TASK ITEM =>
From the line that includes "The height and" to the last line of the records, inclusive, repeat each line exactly.

EXTRACTED RECORDS =>
------------------------------

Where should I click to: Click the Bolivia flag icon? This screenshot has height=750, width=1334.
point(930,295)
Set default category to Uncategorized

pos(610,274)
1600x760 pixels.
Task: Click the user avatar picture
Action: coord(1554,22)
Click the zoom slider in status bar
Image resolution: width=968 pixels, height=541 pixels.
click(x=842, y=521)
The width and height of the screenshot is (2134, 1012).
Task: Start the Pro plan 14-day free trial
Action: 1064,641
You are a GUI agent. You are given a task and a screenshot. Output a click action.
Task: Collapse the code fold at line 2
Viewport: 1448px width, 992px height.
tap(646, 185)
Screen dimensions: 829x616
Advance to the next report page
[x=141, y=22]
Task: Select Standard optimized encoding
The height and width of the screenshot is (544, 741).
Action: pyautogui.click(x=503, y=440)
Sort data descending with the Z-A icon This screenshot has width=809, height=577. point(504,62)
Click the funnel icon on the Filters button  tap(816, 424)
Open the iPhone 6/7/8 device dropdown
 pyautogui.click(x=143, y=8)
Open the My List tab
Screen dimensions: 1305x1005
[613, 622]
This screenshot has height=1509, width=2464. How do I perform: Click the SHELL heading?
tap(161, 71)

------------------------------

SOLUTION BELOW =>
The height and width of the screenshot is (544, 741).
Action: pyautogui.click(x=503, y=440)
Sort data descending with the Z-A icon This screenshot has width=809, height=577. point(504,62)
Click the funnel icon on the Filters button  tap(816, 424)
Open the iPhone 6/7/8 device dropdown
 pyautogui.click(x=143, y=8)
Open the My List tab
Screen dimensions: 1305x1005
[613, 622]
This screenshot has height=1509, width=2464. How do I perform: Click the SHELL heading?
tap(161, 71)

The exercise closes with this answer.